◆ **Problem details**: In the director biography, since what year has Mr. Mason been a Managing Partner of Mineral Services, LLC?

◆ **Excerpted passage**:
━━━━━━━━━━━━━━━━━━━━━━━━━━━━━━
Michael T. MasonMr. Mason has served as a director of our Company since September 2011, when he joined our board in connection with the business combination with ECU Silver Mining Inc. (“ECU”). Mr. Mason has more than 40 years of experience in the minerals and mining industry, including experience in the marketing of precious and base metals and other commodities. Prior to the business combination, Mr. Mason had been a director of ECU since April 2001. Mr. Mason is Chairman and Chief Executive Officer of Geovic Mining Corporation, serving as Chief Executive Officer since January of 2011 and as Chairman since February 2012. Mr. Mason has served as a director of Geovic Mining Corporation since May 2005. Since 1996, Mr. Mason has been a Managing Partner of Mineral Services, LLC, a private metals marketing consulting firm. During his career, Mr. Mason has held various executive positions at exploration and mining companies including serving as Chief Financial Officer of Global Gold Corporation from 2006 to 2007, Chief Financial Officer of Euromax Ltd. from 2005 to 2006, and President of MBMI Resources Inc. from 2002 to 2011. Mr. Mason served as director of Euromax Ltd. from 2003 to 2010 and director of MBMI Resources Inc. from 2001 to 2011. In determining Mr. Mason’s qualifications to serve on our board of directors, the board has considered, among other things, his experience in metals marketing, in the minerals and mining industry, and with ECU’s businesses and operations.
━━━━━━━━━━━━━━━━━━━━━━━━━━━━━━
◆ **Recorded information**:
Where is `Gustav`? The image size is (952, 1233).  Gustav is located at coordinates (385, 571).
━━━━━━━━━━━━━━━━━━━━━━━━━━━━━━
◆ **Solution for this exercise**: Since 1996.